Parkinson's Disease: Causes, Diagnosis and Treatment

2010-05-22
THE PUNCH Newspaper

Parkinson‘s disease, also known as Parkinson disease, PD, paralysis agitans, and shaking

palsy is a gradually progressive, degenerative neurologic disorder which typically impairs the patient‘s motor skills, speech, writing, as well as some other functions. Sufferers often have a fixed, inexpressive face, tremor at rest, slowing of voluntary movements (bradykinesia), an unusual posture, and muscle weakness. In extreme cases there is a loss of physical movement (akinesia).

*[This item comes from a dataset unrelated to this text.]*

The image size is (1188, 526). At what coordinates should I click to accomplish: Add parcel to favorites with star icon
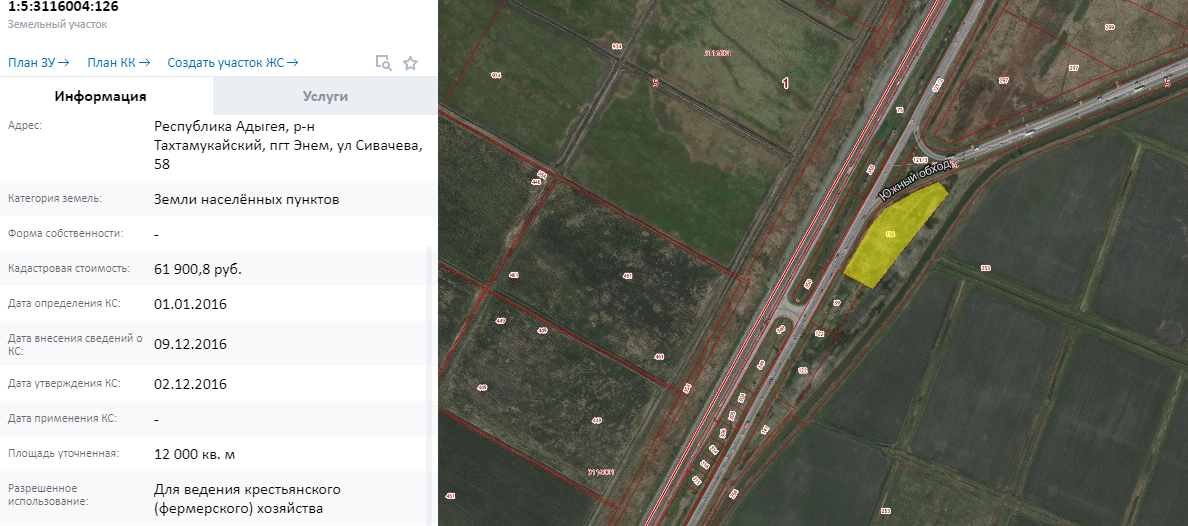[410, 63]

Parkinson‘s disease is both chronic and progressive. Chronic means long-term, while progressive means it gradually gets worse.

Parkinsonism is a neurological syndrome characterized by tremor, rigidity, postural instability, and hypokinesia (decreased bodily movement). A syndrome is the association of several clinically recognizable features, signs, symptoms, phenomena or characteristics that often occur together. Parkinson‘s disease is the most common cause of Parkinsonism. Put simply - Parkinsonism includes the signs and symptoms that resemble Parkinson‘s disease.

While about 5% of individuals with Parkinson‘s disease are under the age of 40 years, the majority are over 50. When signs and symptoms develop in an individual aged between 21 and 40 years, it is known as Young-onset Parkinson‘s disease. Approximately 1 in every 20 patients diagnosed with PD is under 40 years of age. When signs and symptoms appear in people under 18 years of age, it is known as Juvenile Parkinson‘s disease. It affects both sexes; males slightly more than females.

According to the National Institutes of Health (NIH), USA, approximately 500,000 Americans are affected by Parkinson‘s disease; about 50,000 new diagnoses are made each year. The National Health Service (NHS), UK, estimates that about 120,000 people in the United Kingdom are affected.

As a significant number of elderly patient with early Parkinson‘s disease symptoms assume that their symptoms may form part of normal aging and do not seek medical help, obtaining accurate statistics is probably impossible. There are also a several different conditions which sometimes have comparable signs and symptoms to PD.

PD is named after James Parkinson (1755-1824), an English apothecary surgeon, paleontologist, geologist and political activist. In his most famous work An Essay on the Shaking Palsy (1817), he was the first person to describe paralysis agitans, which eventually was named after him.

Parkinson‘s disease belongs to a group of conditions called movement disorders. Movement disorders describe a variety of abnormal body movements that have a neurological basis, and include such conditions as cerebral palsy, ataxia, and Tourette syndrome. Parkinson‘s disease results from decreased stimulation of the motor cortex by the basal ganglia, typically caused by insufficient formation and action of dopamine.

There is no current cure for Parkinson‘s disease.

Treatment focuses on alleviating symptoms. Sometimes treatment may include surgery.

What are the signs and symptoms of Parkinson‘s disease?

Hands

A symptom is something the patient feels and describes, while a sign is something other people, such as the physician notice. For example, drowsiness may be a symptom while dilated pupils may be a sign.

Parkinson‘s disease causes problems with movement, cognitive problems, neurobehavioral problems, as well as sensory and sleep difficulties. The signs and symptoms usually begin gradually, slowly and often randomly (in no set order).

Each sufferer will be affected differently, with a unique set of symptoms. Patients also tend to respond differently to treatment. Symptom severity also varies enormously. Some patients may experience tremor (shaking) as their primary symptom, while others may not have tremors, but have balance problems. While the disease may develop slowly for some individuals, for others it progresses rapidly.

The four main signs and symptoms include slow physical movements (bradykinesia), shaking (tremor), muscle stiffness (rigidity) and postural instability (impaired balance and coordination). They are called the primary motor symptoms:

Primary motor symptoms:

- Bradykinesia (slowness of movement, slowed motion) - initiating movement, such as beginning to get up from a chair can become more difficult. The patient typically takes longer to carry out tasks. There is also a lack of coordination. The difficulty is not only with the execution of movement, but also with its planning and initiation. Bradykinesia is often tolerated by elderly patients, who think they are entering normal milestones of aging - such patients may eventually be diagnosed with PD later on, when other signs and symptoms develop.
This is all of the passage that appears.